There are several reasons that support noncompensatory scoring, including considerations for patient safety, proficiency in distinct competencies (e.g., Accreditation Council for Graduate Medical Education or CanMEDS), and curricular relevance, among others.14–16 However, noncompensatory scoring also has direct implications on composite score reliability and diminishing psychometric properties of the assessment, for every incrementally added noncompensatory assessment measure.17–20 As such, a comprehensive analysis of these considerations can benefit how test scores are used and interpreted.
In this study, we use national data from three consecutive years to examine internal structure and consequential validity evidence of composite scores and composite decisions related to compensatory and noncompensatory scoring. We use the Board Certification Examination for family medicine specialists in Japan to contribute to this empirical discussion. Implications for weighting of assessment components and pass–fail consequences are discussed.
Study context and participants: Japan
In Japan, each clinical academic society or association has been independently managing board certification for different physician specialties. For primary care specialties, including family medicine, the Japan Primary Care Association (JPCA) manages the certification examination. The JPCA was established in 2010 by the merger of three academic societies: Japanese Academy of Family Medicine, Japanese Society of General Medicine, and Japanese Medical Society of Primary Care. The JPCA is the administering body responsible for developing, scoring, and pass–fail decision making for family medicine specialists in Japan, who must complete both two-year postgraduate clinical training and three-year family medicine training, similar to the system in the United Kingdom.

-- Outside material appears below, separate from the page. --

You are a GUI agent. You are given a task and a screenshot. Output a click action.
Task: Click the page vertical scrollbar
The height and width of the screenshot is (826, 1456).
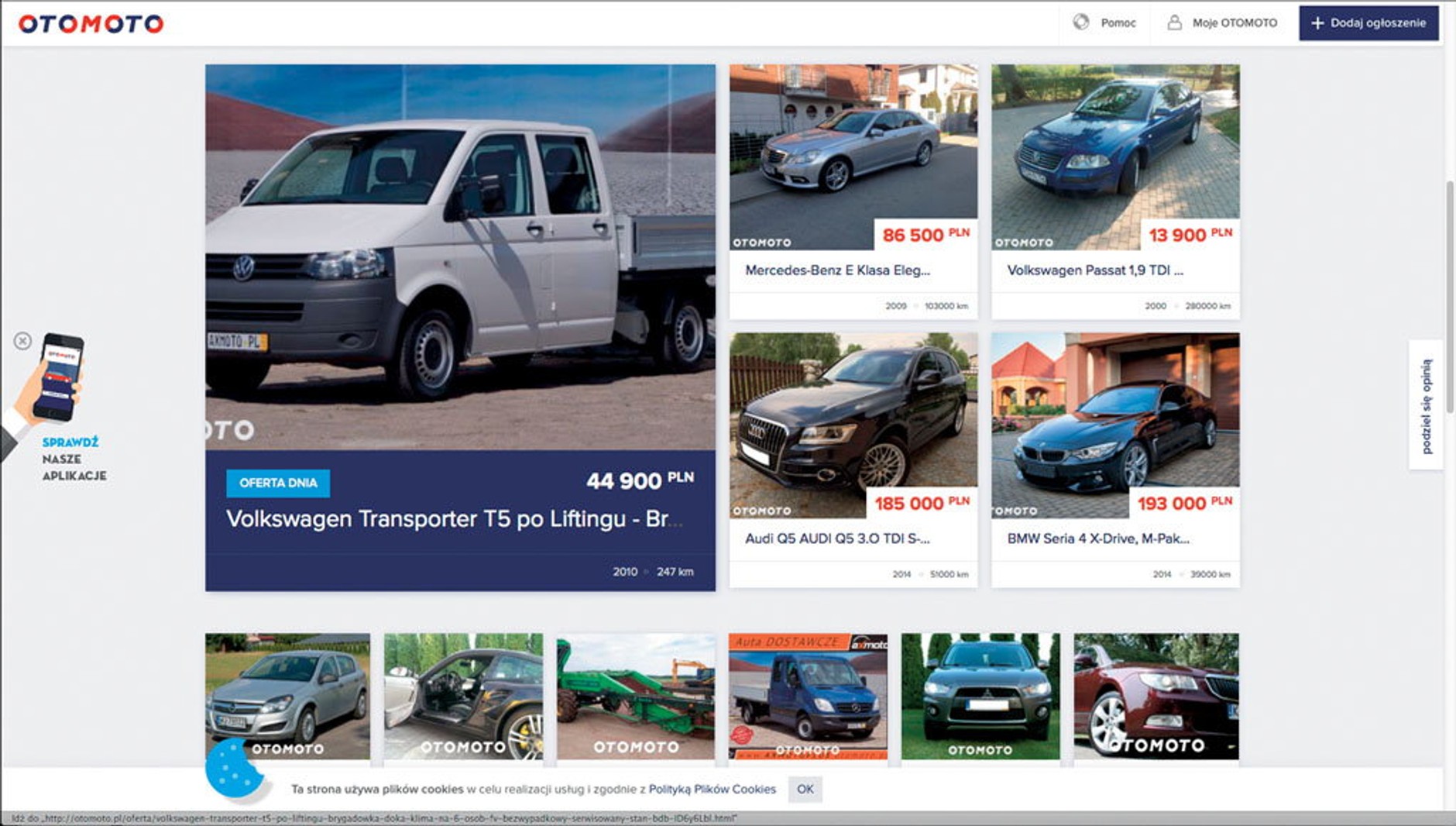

Data for this study come from three consecutive JPCA examinations, administered nationally to all family medicine specialists in Japan. From 2015 to 2017, 67, 79 and 105 examinees took the examination, respectively. The results of this study are essential to improving the quality of examinations, as Japan is also transforming the board certification system by centralizing them into the Japanese Medical Specialty Board in subsequent years to promote increased public accountability, with 19 specialist program certifications in fundamental areas to be managed through a central board certification system.
The JPCA examination consists of four subcomponents: (1) Clinical Skills Assessment–Integrated Clinical Encounter (CSA-ICE), which comprehensively measures history-taking and physical examination skills, clinical reasoning, interpersonal and communication skills, and professionalism of candidates scored by two independent physician examiners, as candidates rotate through six different SP encounters; (2) Clinical Skills Assessment–Communication and Interpersonal Skills (CSA-CIS), which measures patient-centered interpersonal and communication skills using ratings from SPs; (3) Multiple-Choice Question (MCQ) test measuring clinical knowledge; and (4) Portfolio assessment, which measures integrative clinical understanding of patient care, system-based practice, and practice-based learning and improvement. JPCA discloses the use of noncompensatory pass–fail decision making.
The CSA-ICE and CSA-CIS are measured as parts of a six-station CSA. Portfolio consists of reports for 18 different areas. Its scoring rubric for each area is disclosed prior to test administration to all examination candidates. All candidates are required to select one case with their best performances for each area. Two independent physician raters assess reports in each item. For the MCQ, each test administration year used slightly different test development procedures, and as such, the numbers of MCQ items increased (2015: 41 items; 2016: 94 items; 2017: 103 items) because part of the format was a previously modified essay question. Psychometric analyses of each assessment component are routinely conducted, including item analysis and reliability estimation to evaluate their measurement characteristics.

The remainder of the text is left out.